Impossible désormais
pour Nesrin, la fille aînée, de cacher ses difficultés conjugales sous le
glacis d’une vie domestique parfaite. Impossible pour Gusin, la cadette,
d’encore enjoliver ses déplorables histoires d’amour, ou pour Mehmet de
théoriser ses choix de vie nihilistes.
Tassée, voûtée, le
cheveu de crin, c’est la grande Tsilla Chelton qui interprète le rôle quasi
muet de la vieille dame malade. Tout le monde la connaît dans le rôle de
Tatie Danielle, dans le film d’Etienne Chatilliez, en 1990. Dans “La boîte
de Pandore” aussi, elle s’oublie sur la moquette du salon et part en
vadrouille à la moindre occasion.
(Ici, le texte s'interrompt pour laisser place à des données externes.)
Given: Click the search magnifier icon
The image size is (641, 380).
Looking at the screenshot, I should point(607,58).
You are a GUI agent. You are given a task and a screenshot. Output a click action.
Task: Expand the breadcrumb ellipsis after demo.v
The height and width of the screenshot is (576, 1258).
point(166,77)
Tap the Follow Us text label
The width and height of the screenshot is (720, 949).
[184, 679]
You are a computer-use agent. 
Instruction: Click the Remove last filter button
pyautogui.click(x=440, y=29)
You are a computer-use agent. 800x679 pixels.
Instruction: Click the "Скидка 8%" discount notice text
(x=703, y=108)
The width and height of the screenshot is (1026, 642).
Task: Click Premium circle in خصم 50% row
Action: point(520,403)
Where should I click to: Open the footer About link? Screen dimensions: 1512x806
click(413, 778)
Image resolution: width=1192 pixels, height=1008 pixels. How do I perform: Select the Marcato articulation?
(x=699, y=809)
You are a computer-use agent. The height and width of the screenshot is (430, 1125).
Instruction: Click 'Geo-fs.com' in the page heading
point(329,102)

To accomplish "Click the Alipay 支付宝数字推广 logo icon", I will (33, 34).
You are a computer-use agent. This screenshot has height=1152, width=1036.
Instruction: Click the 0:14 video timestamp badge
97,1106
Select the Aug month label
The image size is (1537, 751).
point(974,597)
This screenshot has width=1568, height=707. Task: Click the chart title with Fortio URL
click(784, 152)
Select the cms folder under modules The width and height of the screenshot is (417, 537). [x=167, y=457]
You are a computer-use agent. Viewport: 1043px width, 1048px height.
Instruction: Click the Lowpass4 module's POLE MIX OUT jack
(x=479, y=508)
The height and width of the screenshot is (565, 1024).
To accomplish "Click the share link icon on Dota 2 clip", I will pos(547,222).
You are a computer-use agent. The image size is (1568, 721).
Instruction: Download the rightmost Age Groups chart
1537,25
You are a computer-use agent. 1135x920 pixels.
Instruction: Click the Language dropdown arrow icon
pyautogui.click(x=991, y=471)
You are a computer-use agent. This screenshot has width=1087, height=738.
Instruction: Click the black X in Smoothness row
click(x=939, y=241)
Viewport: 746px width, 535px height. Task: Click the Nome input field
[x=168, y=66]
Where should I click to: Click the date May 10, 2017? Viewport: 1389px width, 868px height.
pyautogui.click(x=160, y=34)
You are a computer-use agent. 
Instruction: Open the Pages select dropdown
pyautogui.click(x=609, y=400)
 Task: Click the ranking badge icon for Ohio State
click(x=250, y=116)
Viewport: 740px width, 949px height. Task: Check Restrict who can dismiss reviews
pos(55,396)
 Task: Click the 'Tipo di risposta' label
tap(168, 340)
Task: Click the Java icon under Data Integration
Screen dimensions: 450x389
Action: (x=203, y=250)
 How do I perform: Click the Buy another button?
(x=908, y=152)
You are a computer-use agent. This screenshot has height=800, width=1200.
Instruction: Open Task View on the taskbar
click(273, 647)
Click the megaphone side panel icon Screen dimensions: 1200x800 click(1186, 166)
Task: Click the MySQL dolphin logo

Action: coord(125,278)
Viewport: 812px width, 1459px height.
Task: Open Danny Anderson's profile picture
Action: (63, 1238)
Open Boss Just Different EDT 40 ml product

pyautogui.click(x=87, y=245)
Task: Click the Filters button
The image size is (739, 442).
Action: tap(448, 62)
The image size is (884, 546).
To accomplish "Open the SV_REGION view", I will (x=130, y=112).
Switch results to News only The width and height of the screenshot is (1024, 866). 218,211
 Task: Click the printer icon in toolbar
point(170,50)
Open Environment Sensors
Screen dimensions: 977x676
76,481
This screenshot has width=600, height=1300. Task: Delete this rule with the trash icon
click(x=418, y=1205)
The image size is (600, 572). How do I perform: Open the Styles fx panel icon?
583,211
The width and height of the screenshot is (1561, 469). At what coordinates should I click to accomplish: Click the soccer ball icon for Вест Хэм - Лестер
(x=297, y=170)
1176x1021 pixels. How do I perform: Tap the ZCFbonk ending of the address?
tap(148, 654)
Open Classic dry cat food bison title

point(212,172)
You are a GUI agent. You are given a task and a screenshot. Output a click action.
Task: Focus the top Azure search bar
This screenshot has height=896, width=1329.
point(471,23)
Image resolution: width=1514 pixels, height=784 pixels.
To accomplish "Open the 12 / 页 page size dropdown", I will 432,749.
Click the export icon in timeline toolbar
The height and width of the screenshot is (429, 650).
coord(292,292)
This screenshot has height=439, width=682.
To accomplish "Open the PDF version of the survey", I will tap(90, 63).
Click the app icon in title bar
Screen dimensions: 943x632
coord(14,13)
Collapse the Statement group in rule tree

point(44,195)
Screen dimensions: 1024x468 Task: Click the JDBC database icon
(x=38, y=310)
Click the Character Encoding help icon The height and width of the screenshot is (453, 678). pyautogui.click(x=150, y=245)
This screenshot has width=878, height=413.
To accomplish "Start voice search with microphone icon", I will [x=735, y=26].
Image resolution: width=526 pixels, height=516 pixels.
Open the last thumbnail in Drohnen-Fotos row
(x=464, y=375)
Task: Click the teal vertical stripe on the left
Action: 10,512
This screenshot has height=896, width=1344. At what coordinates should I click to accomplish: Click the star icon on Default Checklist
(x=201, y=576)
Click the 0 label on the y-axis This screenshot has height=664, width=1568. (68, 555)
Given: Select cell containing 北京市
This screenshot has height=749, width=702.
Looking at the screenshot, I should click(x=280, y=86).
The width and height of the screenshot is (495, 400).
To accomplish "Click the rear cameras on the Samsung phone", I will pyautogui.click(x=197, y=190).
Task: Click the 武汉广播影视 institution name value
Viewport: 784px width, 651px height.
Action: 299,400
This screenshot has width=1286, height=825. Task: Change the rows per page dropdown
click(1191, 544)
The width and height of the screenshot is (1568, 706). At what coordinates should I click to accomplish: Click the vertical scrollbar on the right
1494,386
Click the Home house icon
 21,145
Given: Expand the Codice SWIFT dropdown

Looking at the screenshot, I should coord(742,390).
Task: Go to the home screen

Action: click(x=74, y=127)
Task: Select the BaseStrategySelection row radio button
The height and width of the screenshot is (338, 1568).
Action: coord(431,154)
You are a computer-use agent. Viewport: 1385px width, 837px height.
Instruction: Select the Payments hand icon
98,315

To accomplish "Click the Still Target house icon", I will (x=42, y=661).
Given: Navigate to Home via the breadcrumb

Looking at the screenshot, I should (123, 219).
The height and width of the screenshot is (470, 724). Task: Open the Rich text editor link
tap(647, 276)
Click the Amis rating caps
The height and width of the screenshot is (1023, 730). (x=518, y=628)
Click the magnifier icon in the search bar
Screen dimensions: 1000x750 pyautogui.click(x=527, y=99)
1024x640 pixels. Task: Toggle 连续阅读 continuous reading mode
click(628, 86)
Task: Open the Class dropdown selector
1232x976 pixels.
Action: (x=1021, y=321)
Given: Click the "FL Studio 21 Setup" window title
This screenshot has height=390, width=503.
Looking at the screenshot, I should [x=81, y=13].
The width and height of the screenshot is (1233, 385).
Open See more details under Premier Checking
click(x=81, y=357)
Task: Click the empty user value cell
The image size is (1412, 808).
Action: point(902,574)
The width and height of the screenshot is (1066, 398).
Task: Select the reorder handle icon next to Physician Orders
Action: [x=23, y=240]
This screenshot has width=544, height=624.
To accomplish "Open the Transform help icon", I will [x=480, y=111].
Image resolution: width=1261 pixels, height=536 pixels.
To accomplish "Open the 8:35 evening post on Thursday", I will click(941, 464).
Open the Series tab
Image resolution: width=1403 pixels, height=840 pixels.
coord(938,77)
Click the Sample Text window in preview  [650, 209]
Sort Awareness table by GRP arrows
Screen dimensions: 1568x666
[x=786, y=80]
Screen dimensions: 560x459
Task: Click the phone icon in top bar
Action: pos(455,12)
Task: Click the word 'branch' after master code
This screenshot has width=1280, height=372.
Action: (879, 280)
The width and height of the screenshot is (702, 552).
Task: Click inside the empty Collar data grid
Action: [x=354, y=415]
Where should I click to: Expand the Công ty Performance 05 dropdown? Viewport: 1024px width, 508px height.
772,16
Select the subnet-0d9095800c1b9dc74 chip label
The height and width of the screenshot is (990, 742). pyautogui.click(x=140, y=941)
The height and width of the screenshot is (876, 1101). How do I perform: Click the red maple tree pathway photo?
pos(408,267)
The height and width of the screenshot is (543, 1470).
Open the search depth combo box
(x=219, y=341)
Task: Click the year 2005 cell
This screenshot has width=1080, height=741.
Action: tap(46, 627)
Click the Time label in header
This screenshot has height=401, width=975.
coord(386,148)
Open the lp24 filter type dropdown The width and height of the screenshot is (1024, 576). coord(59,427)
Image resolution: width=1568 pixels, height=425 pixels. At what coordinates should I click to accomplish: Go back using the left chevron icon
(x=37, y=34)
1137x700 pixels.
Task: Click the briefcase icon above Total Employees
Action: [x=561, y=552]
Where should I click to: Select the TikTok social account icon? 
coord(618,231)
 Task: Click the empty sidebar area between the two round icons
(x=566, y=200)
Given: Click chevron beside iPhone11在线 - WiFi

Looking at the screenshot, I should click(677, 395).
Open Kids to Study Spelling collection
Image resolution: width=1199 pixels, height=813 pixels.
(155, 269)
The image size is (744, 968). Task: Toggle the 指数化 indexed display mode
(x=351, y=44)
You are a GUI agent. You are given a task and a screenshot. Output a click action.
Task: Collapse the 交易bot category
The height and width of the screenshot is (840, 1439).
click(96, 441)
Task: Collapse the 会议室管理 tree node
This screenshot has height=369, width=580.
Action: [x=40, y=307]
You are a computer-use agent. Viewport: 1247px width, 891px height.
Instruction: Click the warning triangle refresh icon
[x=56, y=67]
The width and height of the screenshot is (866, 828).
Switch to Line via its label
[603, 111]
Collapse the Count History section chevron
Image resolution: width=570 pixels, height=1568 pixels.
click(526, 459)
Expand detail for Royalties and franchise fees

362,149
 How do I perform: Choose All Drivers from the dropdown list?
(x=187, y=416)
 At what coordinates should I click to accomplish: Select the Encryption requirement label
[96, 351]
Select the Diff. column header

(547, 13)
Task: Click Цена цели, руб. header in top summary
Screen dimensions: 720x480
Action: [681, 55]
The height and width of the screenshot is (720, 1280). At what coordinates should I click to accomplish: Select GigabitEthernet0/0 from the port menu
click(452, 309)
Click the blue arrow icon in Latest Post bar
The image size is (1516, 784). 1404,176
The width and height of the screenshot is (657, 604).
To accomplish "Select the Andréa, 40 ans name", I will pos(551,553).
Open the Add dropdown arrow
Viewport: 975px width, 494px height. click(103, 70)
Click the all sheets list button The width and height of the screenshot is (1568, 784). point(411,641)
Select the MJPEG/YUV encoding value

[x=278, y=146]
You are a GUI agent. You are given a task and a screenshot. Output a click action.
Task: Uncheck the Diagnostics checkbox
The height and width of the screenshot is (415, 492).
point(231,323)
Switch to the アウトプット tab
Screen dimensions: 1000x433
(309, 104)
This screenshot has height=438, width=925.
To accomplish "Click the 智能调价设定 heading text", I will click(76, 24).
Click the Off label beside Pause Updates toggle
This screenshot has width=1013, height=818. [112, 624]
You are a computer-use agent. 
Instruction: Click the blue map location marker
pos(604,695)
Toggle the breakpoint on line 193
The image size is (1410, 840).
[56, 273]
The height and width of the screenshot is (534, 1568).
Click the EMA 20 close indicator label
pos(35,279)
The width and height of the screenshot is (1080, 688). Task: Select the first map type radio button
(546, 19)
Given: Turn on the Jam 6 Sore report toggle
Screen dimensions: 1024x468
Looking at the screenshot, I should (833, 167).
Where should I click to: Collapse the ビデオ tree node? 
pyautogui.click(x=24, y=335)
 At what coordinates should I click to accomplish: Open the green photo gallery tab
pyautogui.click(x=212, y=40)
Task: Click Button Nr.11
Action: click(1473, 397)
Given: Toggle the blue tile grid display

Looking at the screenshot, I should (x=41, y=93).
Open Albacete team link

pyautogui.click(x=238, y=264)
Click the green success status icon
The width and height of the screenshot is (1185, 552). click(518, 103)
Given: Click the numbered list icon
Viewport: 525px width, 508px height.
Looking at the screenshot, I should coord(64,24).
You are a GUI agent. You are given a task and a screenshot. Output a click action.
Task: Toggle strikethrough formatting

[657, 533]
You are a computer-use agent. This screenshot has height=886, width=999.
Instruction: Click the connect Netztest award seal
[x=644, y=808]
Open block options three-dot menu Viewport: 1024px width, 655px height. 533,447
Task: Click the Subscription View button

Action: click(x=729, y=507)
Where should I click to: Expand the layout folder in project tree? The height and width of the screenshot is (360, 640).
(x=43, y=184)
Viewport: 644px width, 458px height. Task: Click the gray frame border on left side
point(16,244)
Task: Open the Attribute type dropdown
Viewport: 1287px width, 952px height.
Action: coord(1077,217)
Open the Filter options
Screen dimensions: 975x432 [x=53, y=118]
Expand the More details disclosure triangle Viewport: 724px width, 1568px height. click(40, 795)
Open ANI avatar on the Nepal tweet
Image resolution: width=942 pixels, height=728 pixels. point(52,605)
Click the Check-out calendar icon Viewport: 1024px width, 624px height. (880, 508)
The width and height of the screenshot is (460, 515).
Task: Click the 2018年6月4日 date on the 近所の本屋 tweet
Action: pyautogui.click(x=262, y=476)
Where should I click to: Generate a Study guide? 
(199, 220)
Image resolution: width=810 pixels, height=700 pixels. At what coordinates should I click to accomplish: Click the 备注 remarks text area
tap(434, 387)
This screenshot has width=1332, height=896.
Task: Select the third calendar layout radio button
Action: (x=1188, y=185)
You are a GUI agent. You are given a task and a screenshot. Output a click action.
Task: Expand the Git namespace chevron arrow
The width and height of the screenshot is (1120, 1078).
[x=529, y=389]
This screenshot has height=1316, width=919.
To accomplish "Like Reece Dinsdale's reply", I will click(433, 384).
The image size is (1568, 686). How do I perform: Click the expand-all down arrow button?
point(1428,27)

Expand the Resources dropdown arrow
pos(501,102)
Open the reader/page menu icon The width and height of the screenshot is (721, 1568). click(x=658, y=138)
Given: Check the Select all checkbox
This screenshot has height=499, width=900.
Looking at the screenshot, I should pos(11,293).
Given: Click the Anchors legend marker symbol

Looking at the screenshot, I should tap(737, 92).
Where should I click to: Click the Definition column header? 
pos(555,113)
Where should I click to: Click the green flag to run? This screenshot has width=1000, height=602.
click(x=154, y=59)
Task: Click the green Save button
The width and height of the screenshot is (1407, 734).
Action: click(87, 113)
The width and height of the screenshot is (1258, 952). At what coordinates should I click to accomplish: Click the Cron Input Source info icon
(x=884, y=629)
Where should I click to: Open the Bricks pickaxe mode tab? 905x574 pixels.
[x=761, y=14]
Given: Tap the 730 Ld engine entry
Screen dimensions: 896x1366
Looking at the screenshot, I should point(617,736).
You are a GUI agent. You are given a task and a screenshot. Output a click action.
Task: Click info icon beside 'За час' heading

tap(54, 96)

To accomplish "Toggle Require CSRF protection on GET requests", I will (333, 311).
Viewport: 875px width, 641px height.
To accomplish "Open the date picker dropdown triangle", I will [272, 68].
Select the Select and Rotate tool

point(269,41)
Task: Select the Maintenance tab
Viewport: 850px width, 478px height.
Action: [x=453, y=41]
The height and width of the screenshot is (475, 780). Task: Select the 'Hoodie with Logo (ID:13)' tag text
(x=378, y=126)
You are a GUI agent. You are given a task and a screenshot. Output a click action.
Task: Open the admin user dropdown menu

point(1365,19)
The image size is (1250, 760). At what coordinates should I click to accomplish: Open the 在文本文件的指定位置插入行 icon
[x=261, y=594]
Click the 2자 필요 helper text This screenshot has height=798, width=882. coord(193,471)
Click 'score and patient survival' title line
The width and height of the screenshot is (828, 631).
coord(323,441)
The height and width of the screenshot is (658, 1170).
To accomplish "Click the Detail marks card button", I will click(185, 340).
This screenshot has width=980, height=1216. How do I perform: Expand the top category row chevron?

Mais, ici, rien ne prête à rire: c’est la
maladie qui parle, et plus la malignité.
Dépression, précarité,
sénilité, crise d’adolescence et de la quarantaine: toutes les crises de la
vie semblent ici prises en compte, et ça fait vraiment beaucoup pour un seul
film. Les personnages en deviennent un peu caricaturaux, et la seule lueur
positive, du fait du petit-fils, se devine vraiment de loin. Il n’empêche,
Tsilla Chelton évite tous les pièges du pathos, et la chronique exhale une
mélancolie sourde pas désagréable. La campagne turque nous semble familière
sous la lumière dorée d’un automne finissant. Et Istanbul singulière, de
béton blanc et de ciel gris.
La boîte de Pandore, qui
était en fait une jarre, contenait aussi l’espérance, ou plus exactement
l’anticipation des maux à venir, qui y resta coincée et qui, de tous les
maux, est peut-être le pire. C’est de cela qu’il s’agit ici, de la crainte
devant une situation qui ne fera qu’empirer, du deuil avant le deuil.
Linda
Léonard
La boîte
de Pandore, de
Yesim Ustaoglu, avec Tsilla Chelton, Onur Ünsal, Derya Alabora, Ovul Avkiran.